Art. 9. Presidente. Il presidente dell'Associazione dei Comuni, eletto dall'assemblea tra i suoi membri a maggioranza assoluta dei componenti, rappresenta l'associazione dei Comuni, convoca e presiede l'assemblea e l'esecutivo ed esercita ogni altra attribuzione che gli sia affidata dallo statuto.

 

Art. 10. Comunità montane.

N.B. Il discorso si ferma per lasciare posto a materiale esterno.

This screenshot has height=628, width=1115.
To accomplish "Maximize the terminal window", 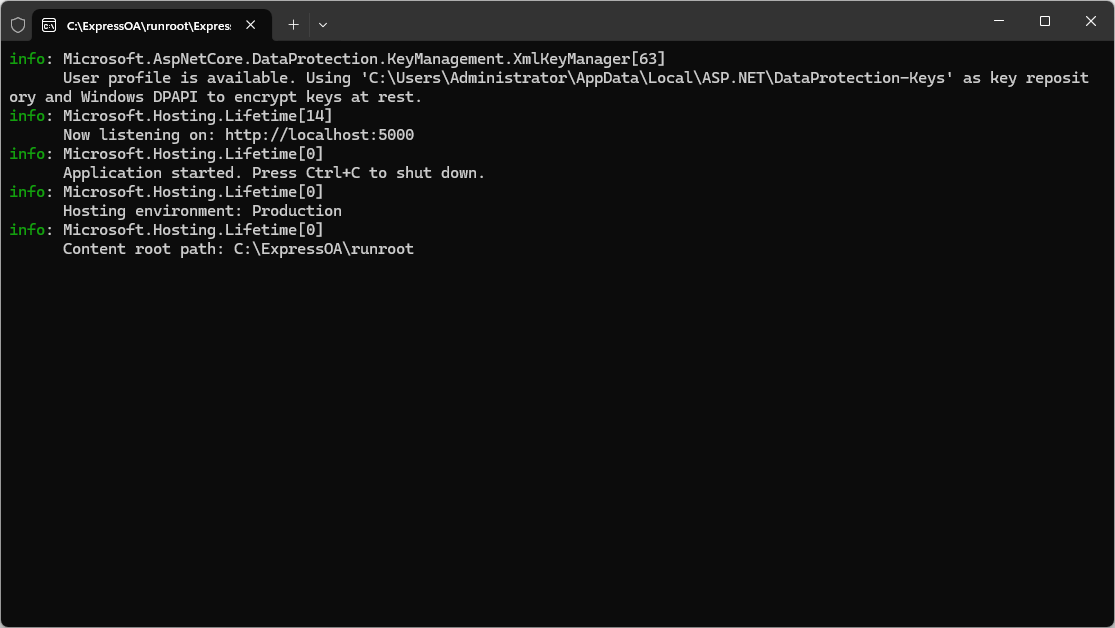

Nei casi in cui la gestione dei servizi sociali viene assunta dalle Comunità montane ai sensi del secondo comma del precedente art. 2, le competenze dell'assemblea, dell'esecutivo e dei presidente sono attribuite, rispettivamente, al Consiglio, alla Giunta e al Presidente della Comunità montana.

     Nella ipotesi prevista al comma precedente valgono le disposizioni di cui agli artt. 5 e 8 in quanto applicabili [2].

 

TITOLO II

Servizio sanitario regionale

 

(Vedi paragrafo 5.1.33)

 

 


[*] Modificata con L.R. 16-1-1981, n. 6; L.R. 31-5-1982, n. 29; L.R. 19-10- 1982, n. 47; L.R. 14-1-1985, n. 1; L.R. 21-3-1985, n. 11; L.R. 14-4-1986, n. 16. Abrogata dall'art. 410 della L.R. 9 aprile 2015, n. 11.

[1] Così modificato con L.R. 14-4-1986, n. 16; già modificato con L.R. 16- 1-1981, n. 6..

[2] Modificato con L.R. 14-1-1985, n. 1.

[2] Modificato con L.R. 14-1-1985, n. 1.